Look below for the line containing "This screenshot has". Write out that line and the rest through the last one, exactly as they appear, but without pictures.

*** Opening of SOURCE MATERIAL ***

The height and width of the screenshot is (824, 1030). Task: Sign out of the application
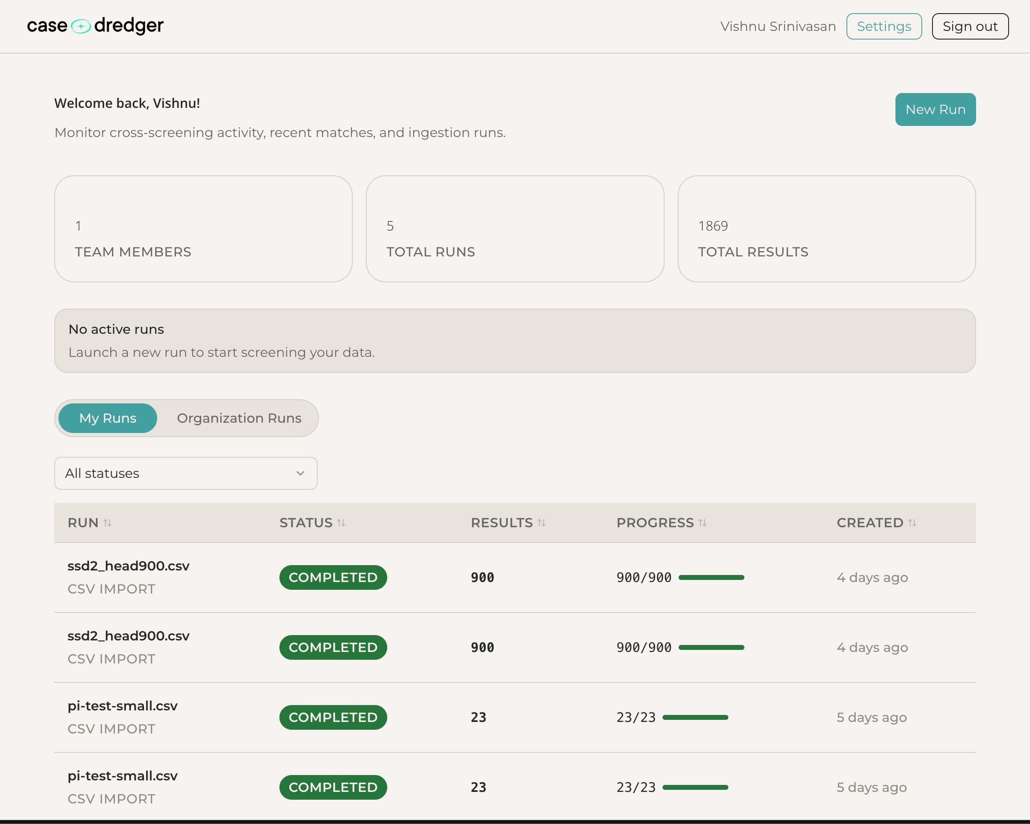pos(969,26)
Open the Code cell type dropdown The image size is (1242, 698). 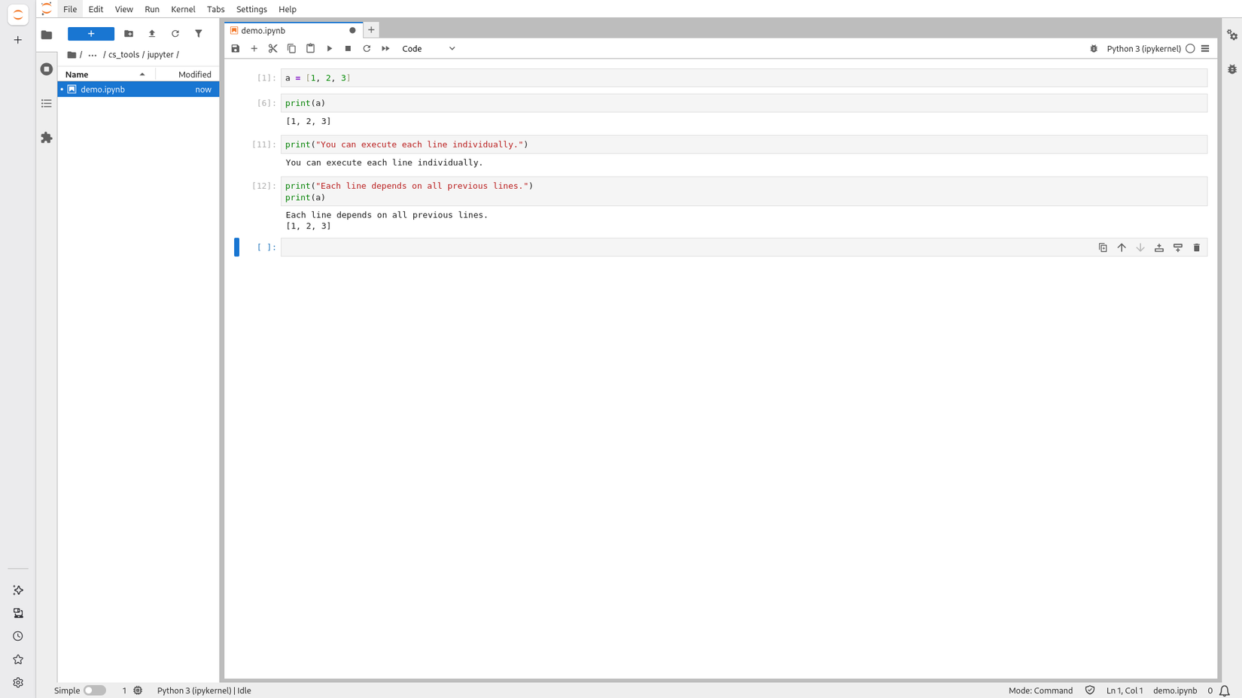pyautogui.click(x=429, y=48)
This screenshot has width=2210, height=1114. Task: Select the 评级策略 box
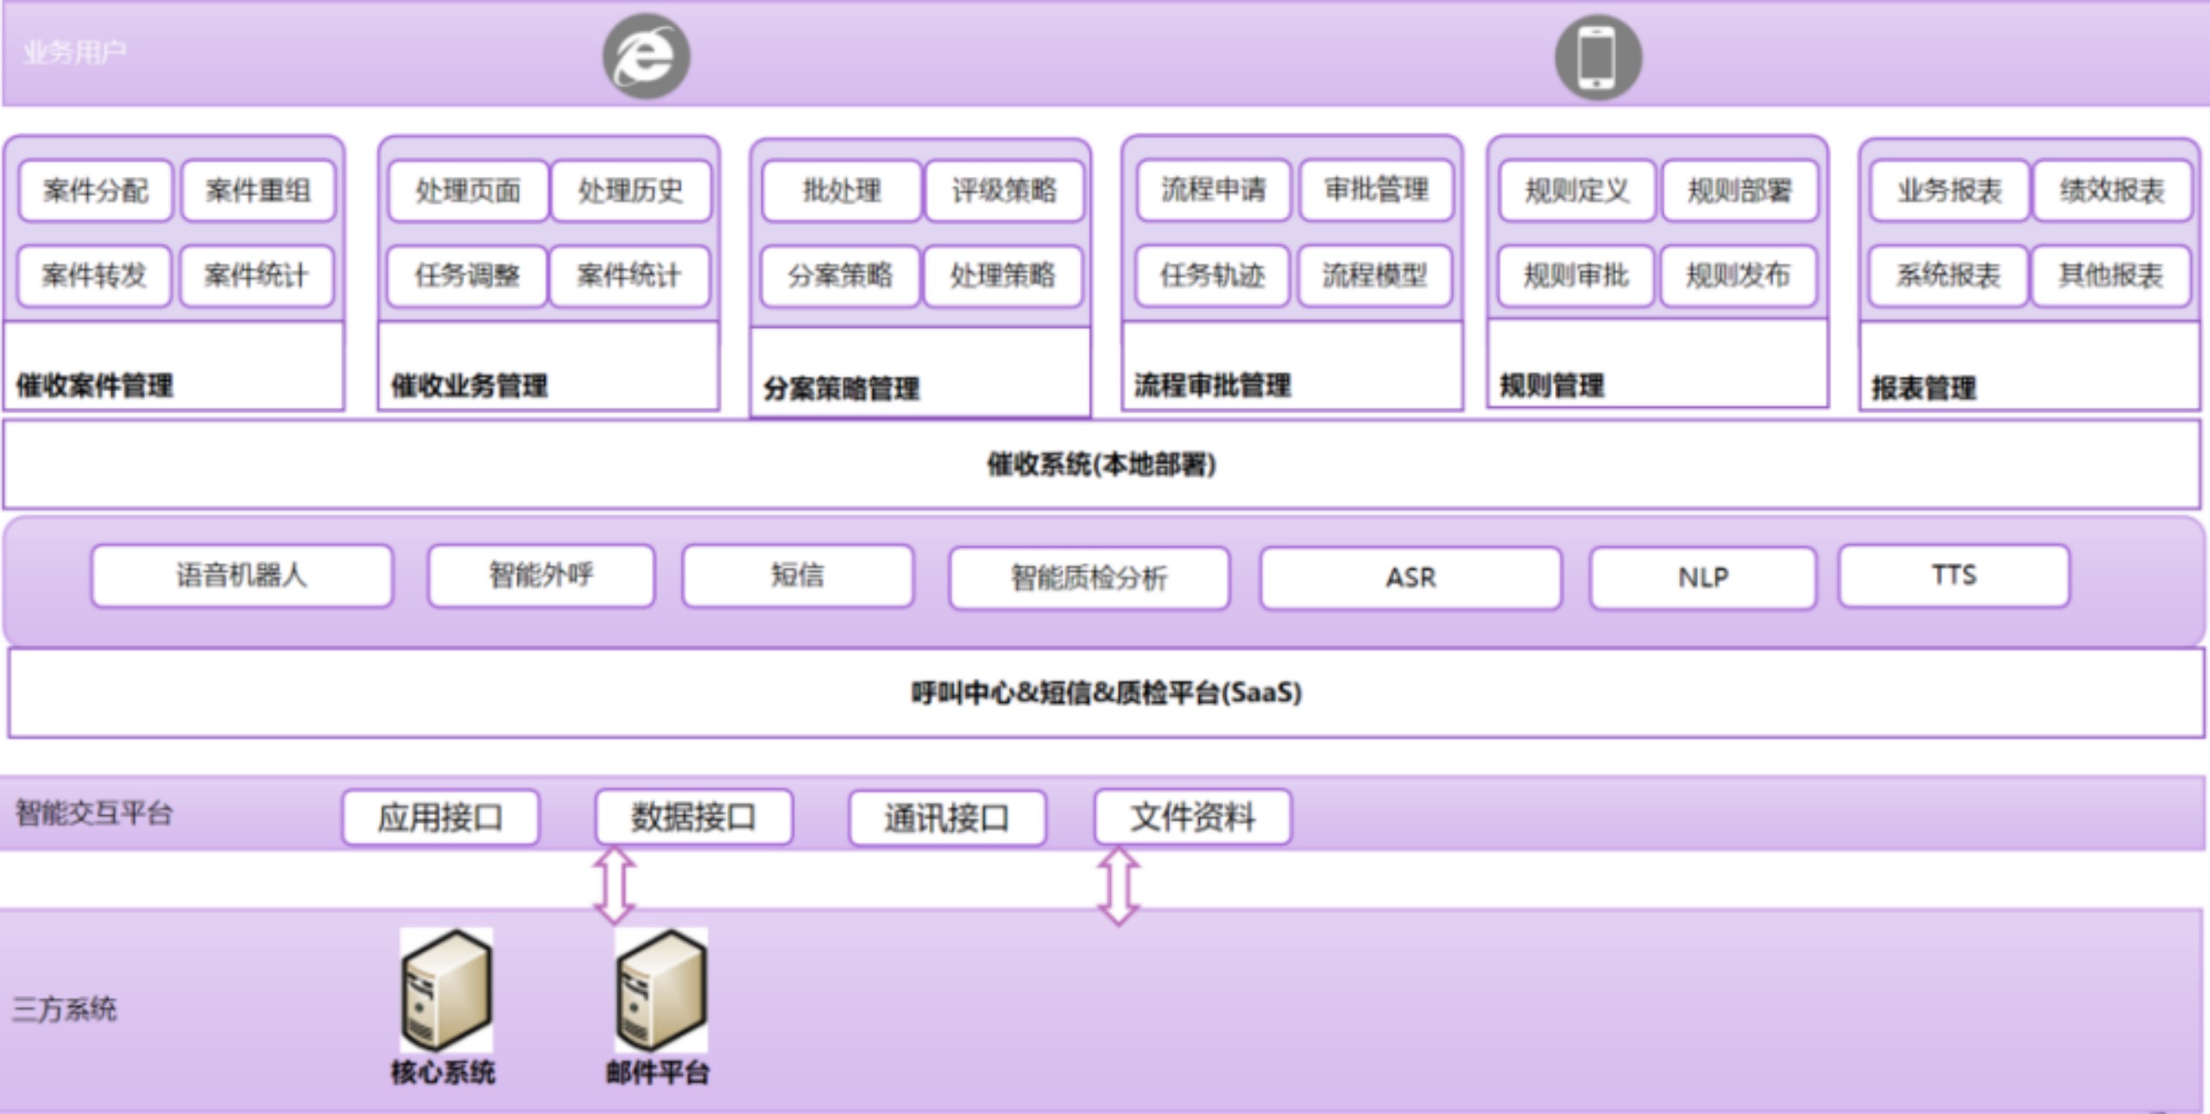tap(1004, 191)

*** Close of SOURCE MATERIAL ***

## RESULT
This screenshot has width=2210, height=1114. Task: Select the 评级策略 box
tap(1004, 191)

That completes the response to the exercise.